Your body, your exercises and you
Admittedly, not every exercise is fit for every exerciser. Cycling and running are two very different takes on improving the same area of the body yet the impact they can have on different joints and muscle groups shouldn’t be overlooked. Running, for instance, both lower the potential mortality rate while also posing a risk for heart damage if taken to an excess, with downsides including fibrosis or even scarring.
Cycling, on the other hand, hosts some of the same possible heart issues and elevated prostate cancer risks that shouldn’t be overlooked, no matter how slight they might be.
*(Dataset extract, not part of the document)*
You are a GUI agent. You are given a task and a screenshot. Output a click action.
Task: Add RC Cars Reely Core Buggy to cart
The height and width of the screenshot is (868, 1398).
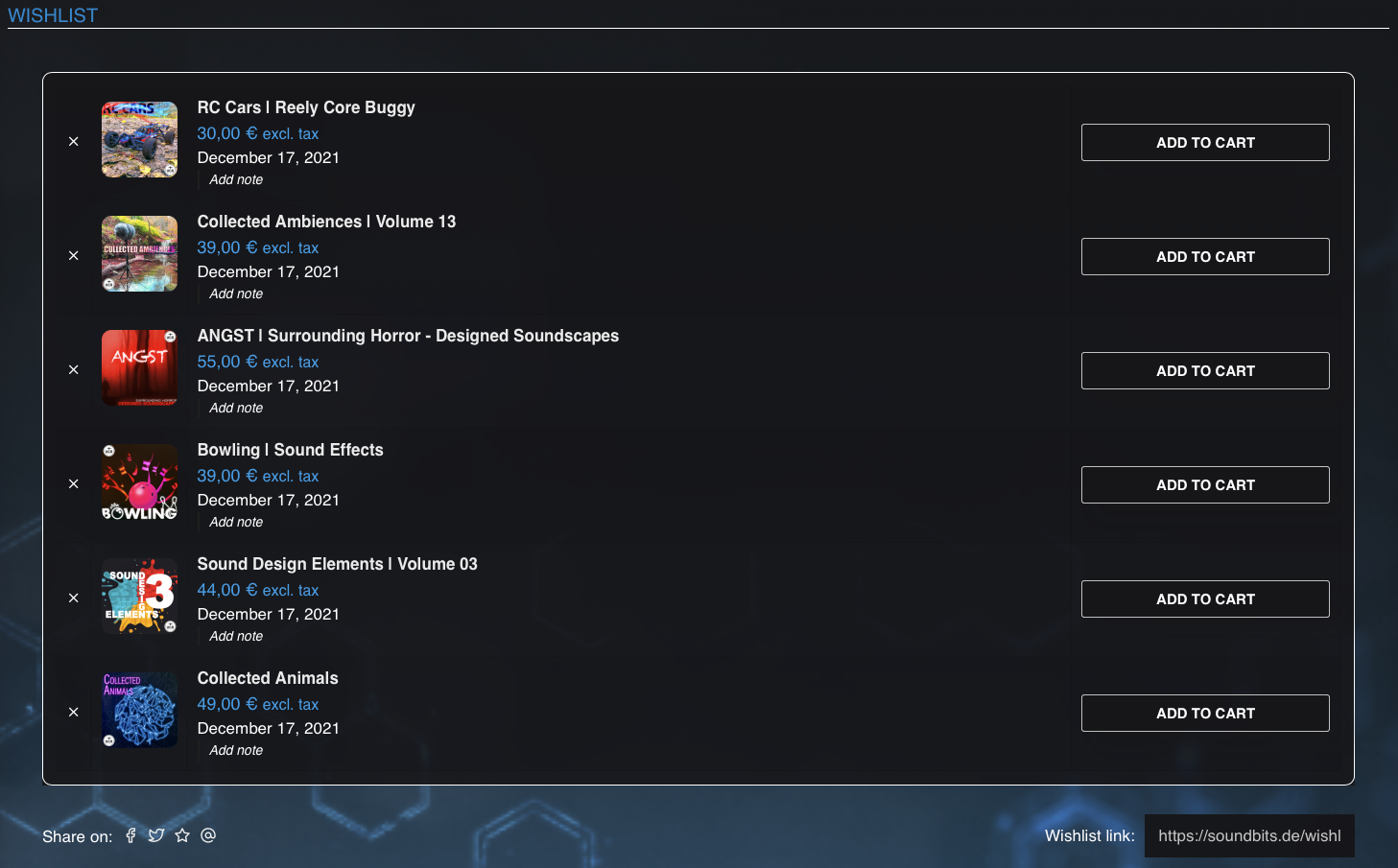click(x=1204, y=143)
That isn’t to say that exercise is going to lead you to injury, of course. Unless you run in excess of dozens upon dozens of miles per week or are already at an elevated risk for heart damage, joint damage or certain types of cancer, chances are you’re going to reap more benefits than downsides from your improved cardiovascular health alone.
Cycling: Low impact, long rides
Whether you’re looking to step out on the trail or flip through a spinning bike comparison to up your fitness level directly in your living room, cycling does have a few key benefits in the realm of exercise that are hard to match. It’s a lower-impact exercise than running as reported by a PubMed study that followed competitive cyclists and runners with concerns for their long-term health. The group of competitive runners showed more inflammation, soreness and even muscle damage than the cyclist group.
As for the effectiveness of the workout you do get, cycling isn’t quite as effective in terms of calories burned per hour. In a best-case scenario, an hour of cycling still lags behind an hour of running by several hundred calories worth of exerted energy, which means more time spent riding if you’d rather see the great outdoors from a bike. Yet despite the added hours required to get the most out of the exercise you’re still less likely to suffer from vertebrae compression during a bike ride.
If you’re looking for muscle gain, the edge goes to cycling again; Despite fewer calories being burned, the work you put into it is mostly focused on your legs and core, while running spreads the exertion throughout your body in a way that doesn’t lend itself well to bulking up. A runner’s physique got its colloquial name for a reason, after all.
Running: High intensity, short bursts
Going for a run could be a better individual choice for some, as shown by Doctor Hirofumi Tanaka at the University of Texas; While Dr. Tanaka extols the virtues of any aerobic activity that helps cardiovascular function, he suffers from a knee condition that prevents him from cycling and has thus chosen to run.
That isn’t to say that running is without merit, of course, as its increased level of intensity over cycling does offer increased calorie burn and doesn’t require the initial investment that cycling demands. While inflammation is less of an issue on a bike, runners can simply go outside and run. If you have shoes and a stretch of land to move across, you’re already prepared to stretch and exercise, easy as that.
Then comes the issue of time management. While runners are free to adapt to most of their surroundings with little issue, cyclists who prefer mountain trails have to factor in travel times to their exercise routines. Road cyclists do get the benefit of being able to roll their hobby into their daily commute if feasible for their area, yet that factor may lose weight if the local climate is too poor to encourage regular exposure.
Between the cycling and running there is no clear-cut winner. Both forms of exercise are completely valid, and each has its own set of upsides and downsides to consider before pouring money into a new exercise routine. Weigh your health concerns, ensure your local weather patterns play nicely with your travel needs and don’t be afraid to take your exercise indoors.